─── DATASET RECORDS ───

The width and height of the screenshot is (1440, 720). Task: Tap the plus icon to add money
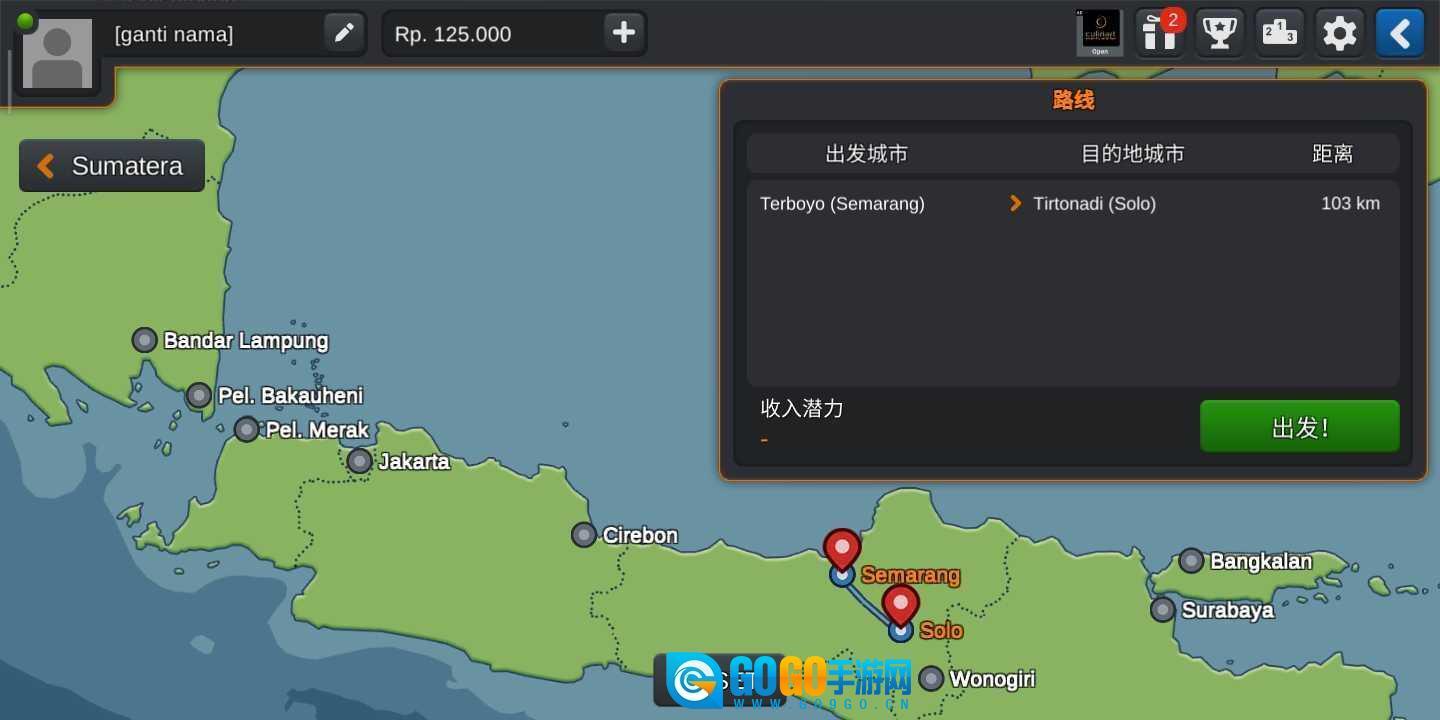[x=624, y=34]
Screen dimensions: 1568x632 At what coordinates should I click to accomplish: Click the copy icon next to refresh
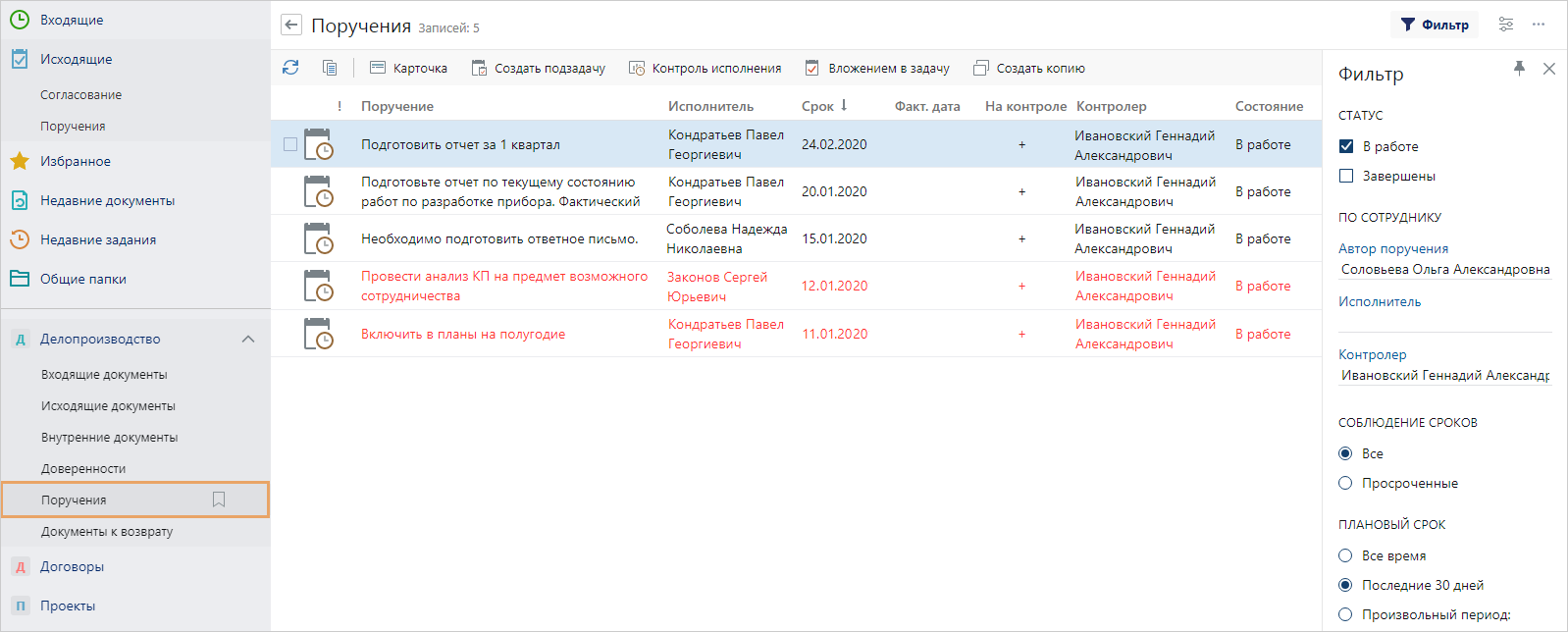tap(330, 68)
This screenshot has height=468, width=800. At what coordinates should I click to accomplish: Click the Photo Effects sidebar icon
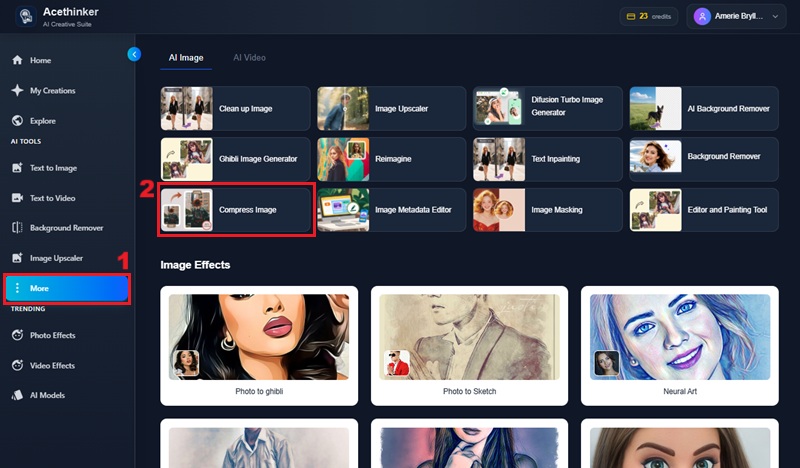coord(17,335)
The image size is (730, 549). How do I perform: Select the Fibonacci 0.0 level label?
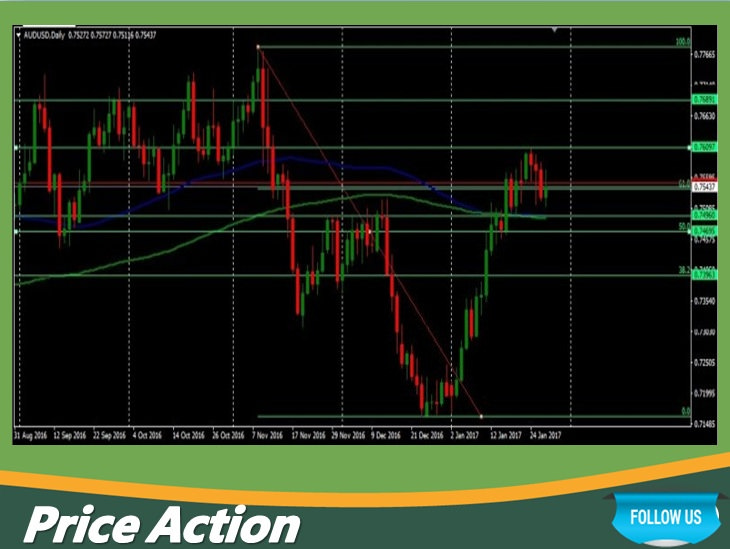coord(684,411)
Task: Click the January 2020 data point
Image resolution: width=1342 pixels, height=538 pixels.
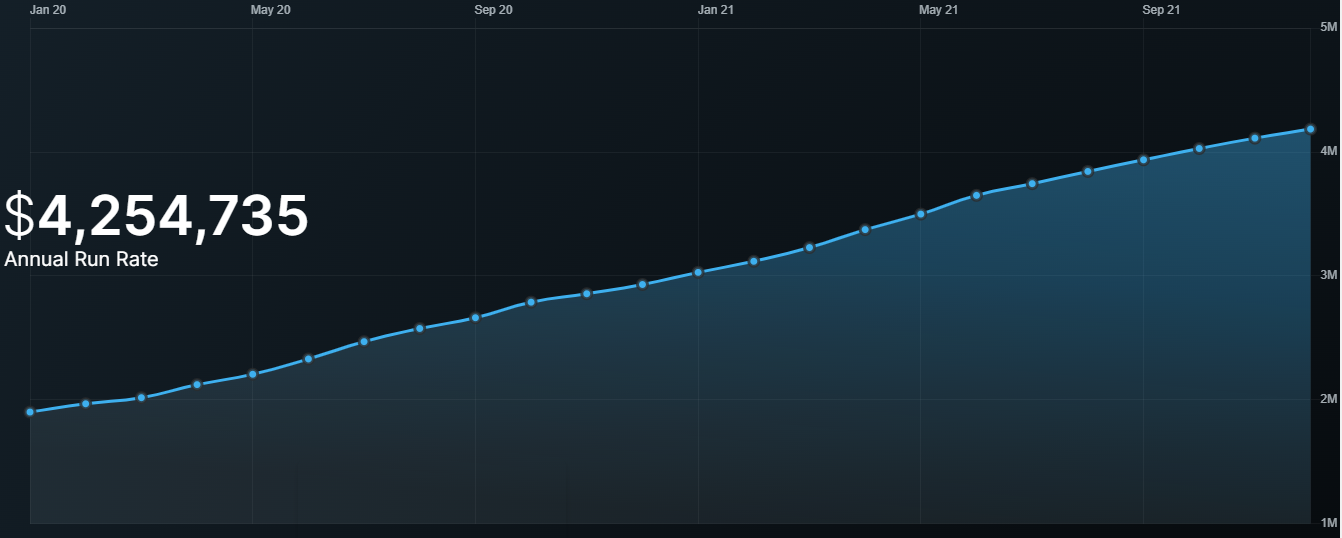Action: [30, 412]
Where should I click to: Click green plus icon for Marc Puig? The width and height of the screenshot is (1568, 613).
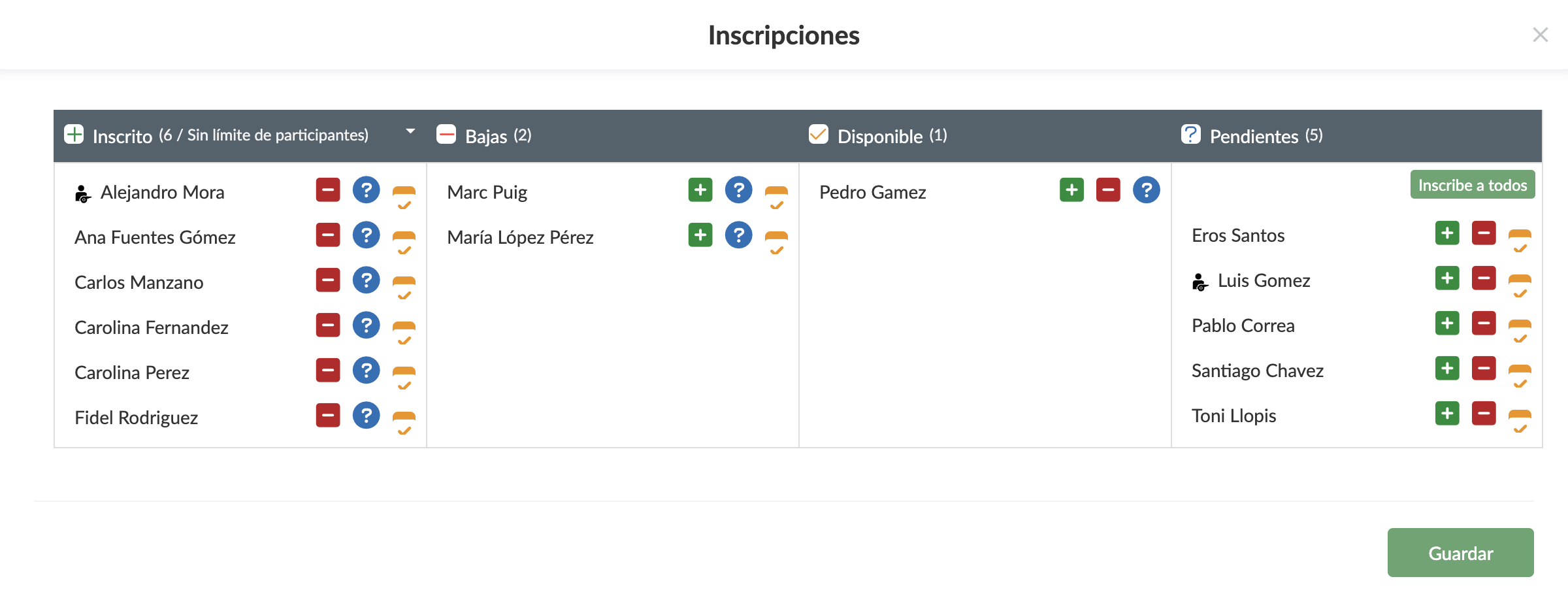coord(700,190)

───

EXERCISE DESCRIPTION:
Your answer must reproduce exactly the lines from the line with "The image size" through the end of the material, both ends included, with every picture dropped.

ANSWER TO THIS PROBLEM:
The image size is (730, 549). How do I perform: Select the Fibonacci 0.0 level label?
coord(684,411)
Task: Click the January 2020 data point
Image resolution: width=1342 pixels, height=538 pixels.
Action: [30, 412]
Where should I click to: Click green plus icon for Marc Puig? The width and height of the screenshot is (1568, 613).
coord(700,190)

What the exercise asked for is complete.